Terry Kirkland was 64 years old when he was diagnosed with prostate cancer.
“We had a patient with the exact same cancer as you, Terry,” the diagnosing doctor told him. “He was 47, and, with aggressive treatment, we got him to 52.”
Kirkland couldn’t believe what he was hearing. Just weeks prior, during a routine prostate exam, his GP had assured him he had a “nice, firm prostate.” Having previously been diagnosed with higher-than-normal Prostate Specific Antigens (PSA), Kirkland interpreted his doctor’s comments as a sign he was in the clear. Now, he was being told he might have only a few years left to live.
“I said, ‘How about that? I think you just put an expiry date on me,’” he recalls.

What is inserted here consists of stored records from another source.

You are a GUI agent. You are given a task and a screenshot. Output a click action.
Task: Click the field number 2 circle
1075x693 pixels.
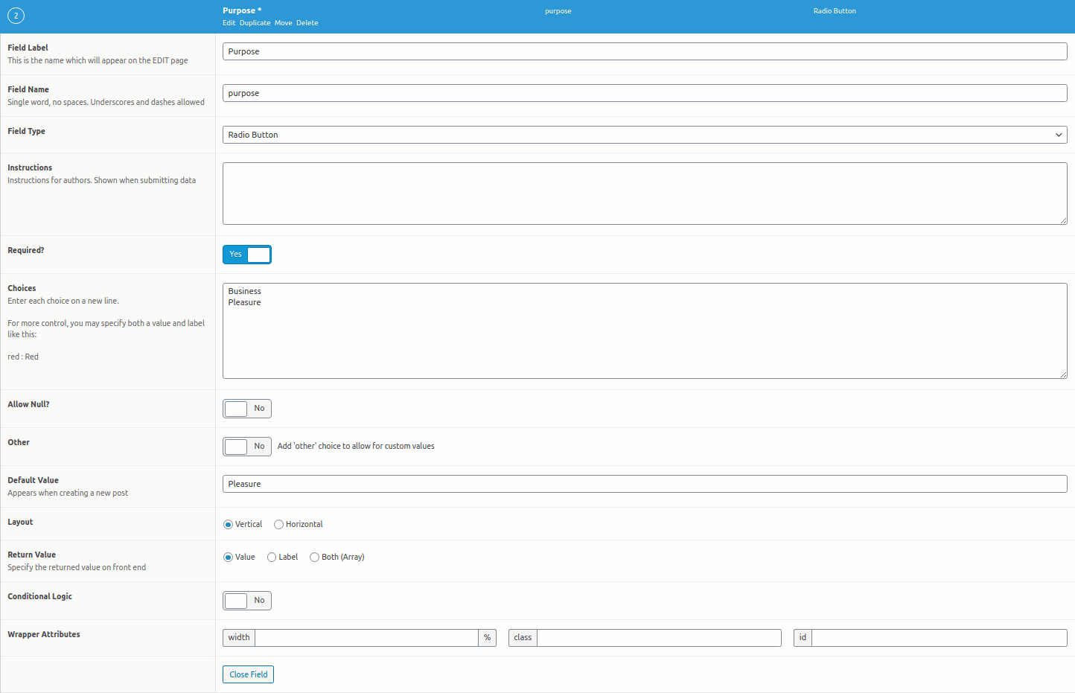click(x=16, y=15)
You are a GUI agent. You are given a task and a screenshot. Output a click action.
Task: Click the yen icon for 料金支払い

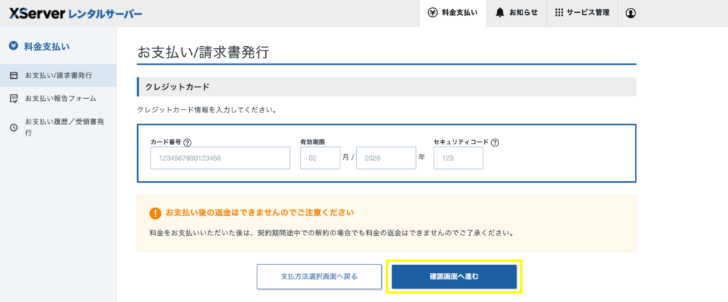point(432,13)
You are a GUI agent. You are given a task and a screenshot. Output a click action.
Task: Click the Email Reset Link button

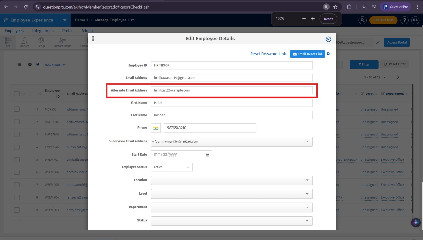click(x=307, y=54)
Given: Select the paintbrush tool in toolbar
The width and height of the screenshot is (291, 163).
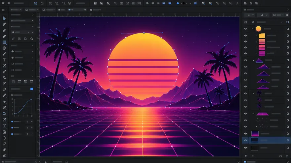Looking at the screenshot, I should click(4, 54).
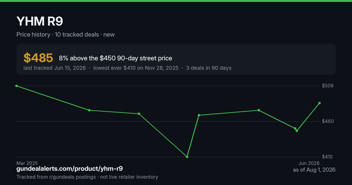352x185 pixels.
Task: Click the 'lowest ever $410 on Nov 28, 2025' text
Action: point(136,68)
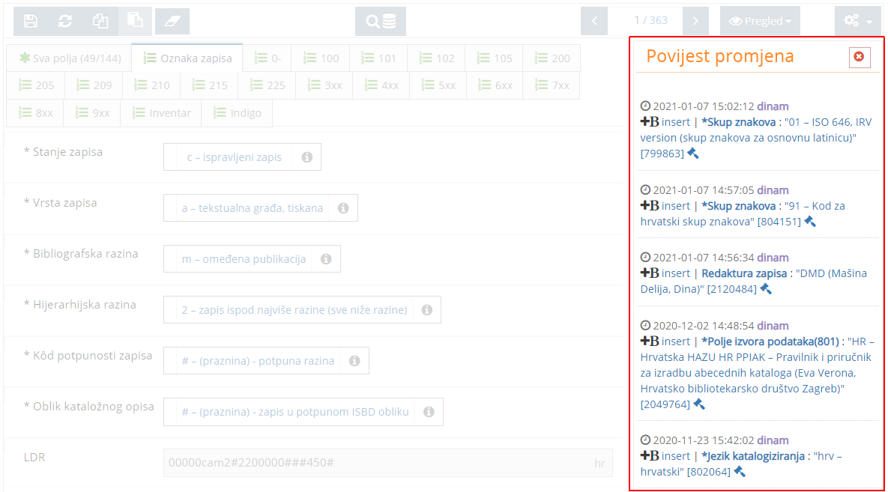The height and width of the screenshot is (492, 888).
Task: Click the info icon beside Stanje zapisa
Action: coord(306,157)
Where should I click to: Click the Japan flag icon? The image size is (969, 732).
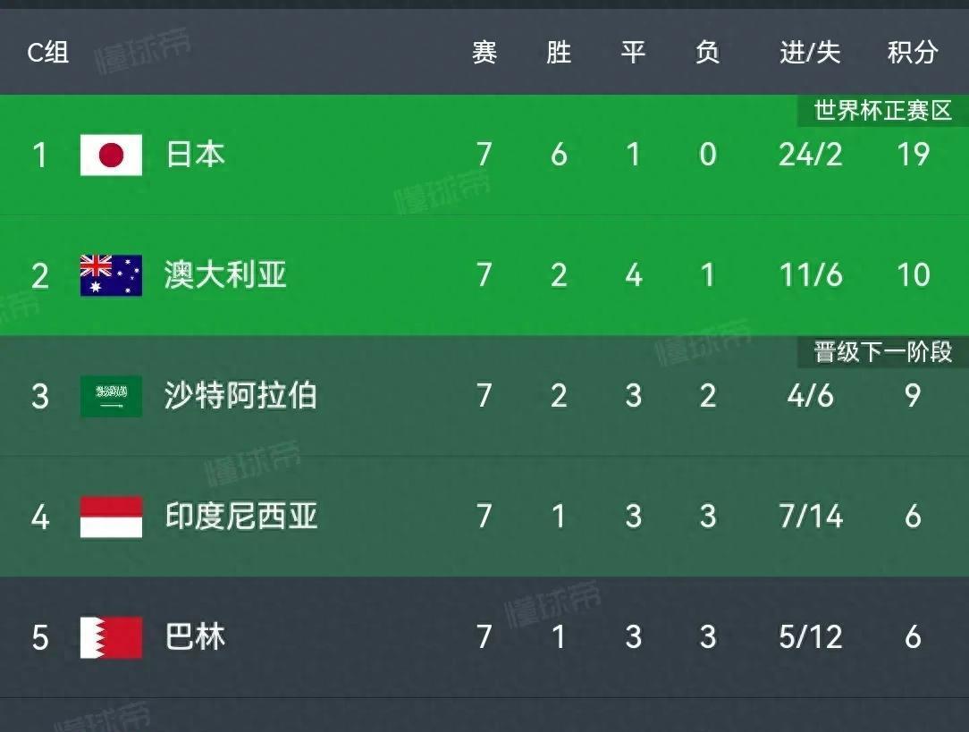coord(111,155)
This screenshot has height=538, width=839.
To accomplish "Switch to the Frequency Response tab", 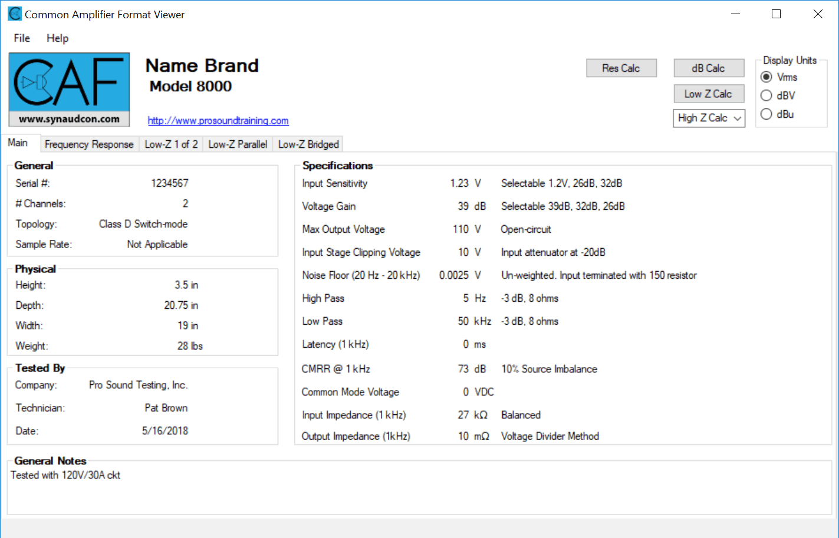I will (89, 144).
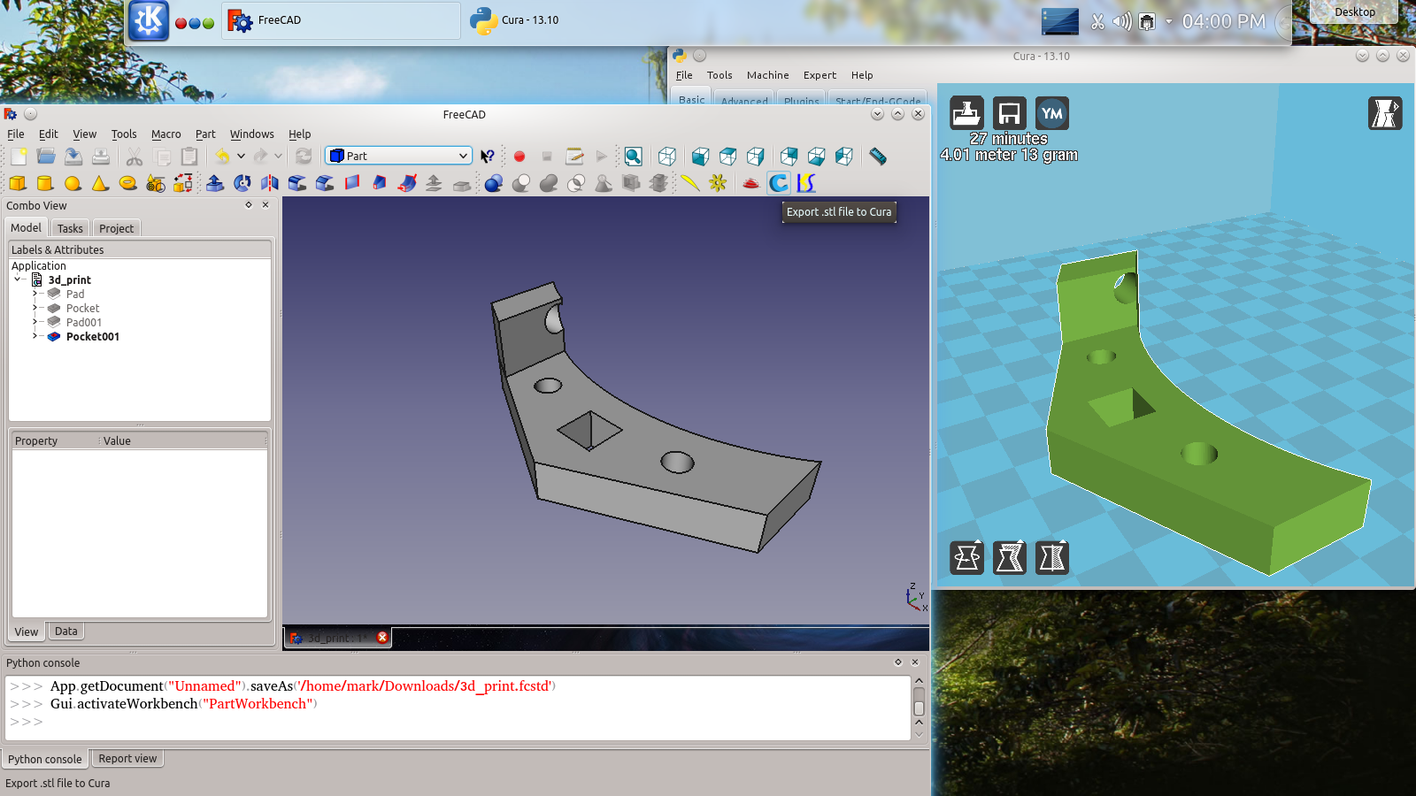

Kirkland’s cancer was severe, scoring nine out of 10 on the Gleason scoring system, which assesses the severity of cancer within the prostate. His PSA count had risen from seven in 2007 to 30 at the time of his 2012 diagnosis. A count of five is often sufficient to prompt immediate referral to a urologist for cancer screening.

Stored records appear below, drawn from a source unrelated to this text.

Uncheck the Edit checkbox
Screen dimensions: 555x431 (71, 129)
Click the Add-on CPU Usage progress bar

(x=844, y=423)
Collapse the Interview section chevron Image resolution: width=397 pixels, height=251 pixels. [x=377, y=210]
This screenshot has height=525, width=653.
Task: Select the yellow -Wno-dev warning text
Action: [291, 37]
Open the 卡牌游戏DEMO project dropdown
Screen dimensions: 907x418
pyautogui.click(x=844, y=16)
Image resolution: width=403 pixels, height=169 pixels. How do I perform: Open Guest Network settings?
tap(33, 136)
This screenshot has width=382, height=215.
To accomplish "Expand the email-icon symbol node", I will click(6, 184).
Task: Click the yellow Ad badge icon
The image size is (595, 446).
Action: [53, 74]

In the weeks and months following his diagnosis, Kirkland’s life changed drastically. He underwent a radical open prostatectomy, during which his prostate was removed via an incision extending from his penis to his navel. This was followed by external beam radiation therapy and a three-year course of hormone therapy treatments aimed at eliminating testosterone — the hormone most closely linked to prostate cancer growth — from his body.
Those treatments, however debilitating, alongside the fact his cancer was detected early enough, saved Kirkland’s life.
Kirkland’s story is not unique. Prostate cancer is one of the most common cancers in Canadian men, with roughly one in every eight men developing it during their lifetimes and one in every 30 dying from it, according to the Canadian Cancer Society.
“The key is early detection,” says Nawaid Usmani, an oncologist and professor at the University of Alberta. “If we detect prostate cancer early, we have excellent success rates. Where issues arise is when individuals are not screened or tested, or when the cancer is diagnosed at a late stage.”